• _ISI LATIHAN_:
Kutip dengan persis bagian bacaan tentang perdagangan Indonesia dan AS yang diawali kata-kata "Baca juga: Menlu" dan diakhiri dengan "pada November 2018.".

Jakarta (ANTARA News) - Deputi Direktur & Fellow Program Asia Tenggara Centre for Strategic and International Studies (CSIS) Washington DC Brian Harding memperkirakan perdagangan akan menjadi salah satu isu yang akan dibahas saat kunjungan Menteri Luar Negeri AS Michael (Mike) Richard Pompeo ke Jakarta, akhir pekan ini.
"Saya tahu isu tentang perlakuan berbeda untuk komoditas Indonesia akan ada dalam agenda, mudah-mudahan akan ada semacam penyelesaian yang jelas terkait isu ini," ujar Brian dalam sebuah forum di Kantor CSIS Jakarta, Kamis.
Baca juga: Menlu AS berkunjung ke Indonesia 4-5 Agustus
Amerika Serikat saat ini tengah mengevaluasi fasilitas tarif preferensi (generalized system of preferences/GSP) atau keringanan bea masuk bagi ekspor yang mereka berikan terhadap sejumlah negara, termasuk Indonesia.
Evaluasi ini merupakan permintaan Presiden AS Donald Trump, yang dikabarkan akan memutuskan mengenai keberlanjutan GSP ini pada November 2018.
Dalam pertemuan dengan Duta Besar United States Trade Representative (USTR) Robert E Lighthizer di Washington DC di Washington DC, akhir Juli lalu, Menteri Perdagangan RI Enggartiasto Lukita membahas upaya meningkatkan perdagangan dan mengurangi hambatan perdagangan kedua negara, antara lain proses peninjauan ulang terhadap Indonesia sebagai negara penerima skema GSP dan pengecualian bagi Indonesia atas pengenaan kenaikan tarif impor produk besi baja dan aluminium AS.
"Permintaan mempertahankan GSP untuk Indonesia tersebut tidak hanya untuk kepentingan industri di Indonesia, tetapi juga juga untuk kepentingan industri di AS karena terkait proses produksi domestik mereka, jadi sebetulnya ini kerja sama saling menguntungkan," kata Enggartiasto.

• _DATA YANG DIBERIKAN_:

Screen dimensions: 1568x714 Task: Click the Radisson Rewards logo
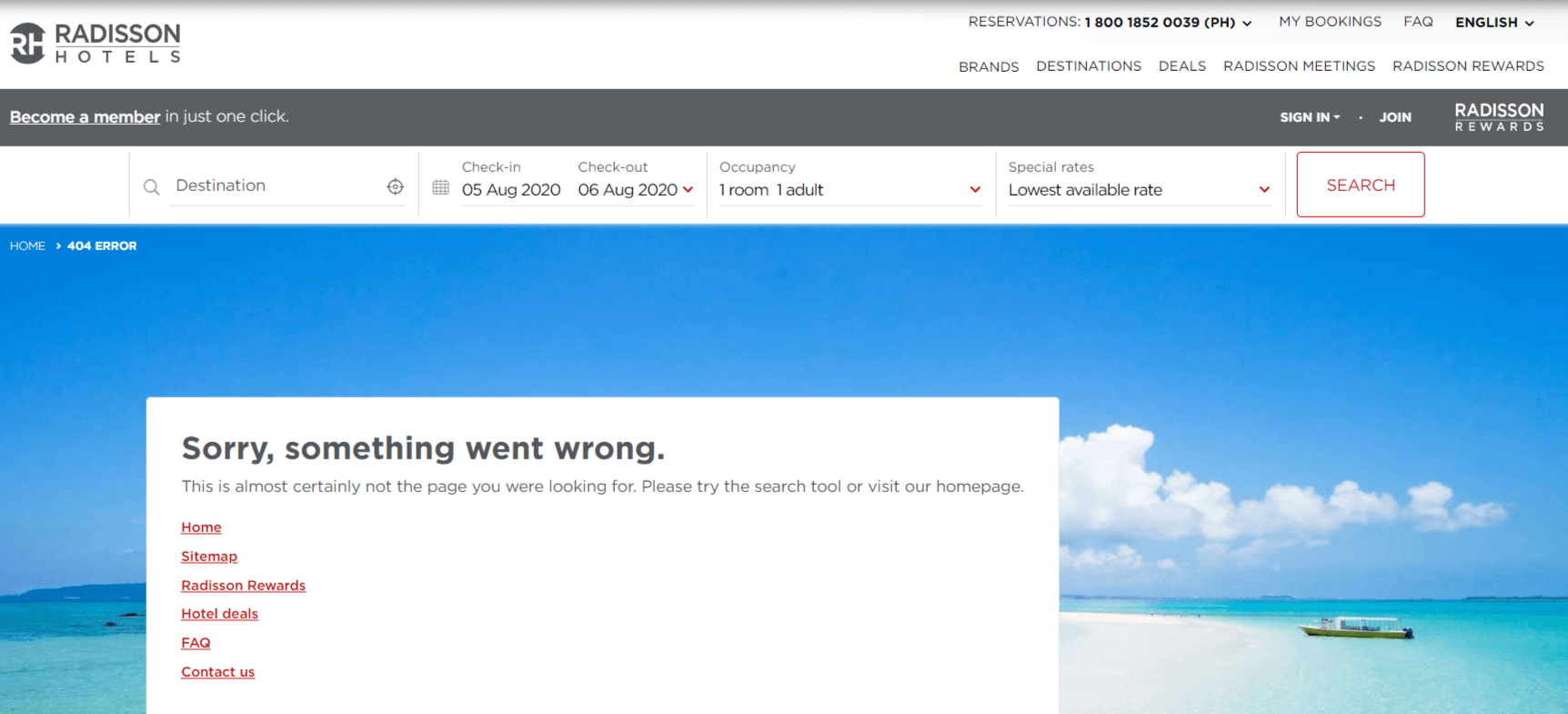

• _HASIL TUGAS_:
Baca juga: Menlu AS berkunjung ke Indonesia 4-5 Agustus
Amerika Serikat saat ini tengah mengevaluasi fasilitas tarif preferensi (generalized system of preferences/GSP) atau keringanan bea masuk bagi ekspor yang mereka berikan terhadap sejumlah negara, termasuk Indonesia.
Evaluasi ini merupakan permintaan Presiden AS Donald Trump, yang dikabarkan akan memutuskan mengenai keberlanjutan GSP ini pada November 2018.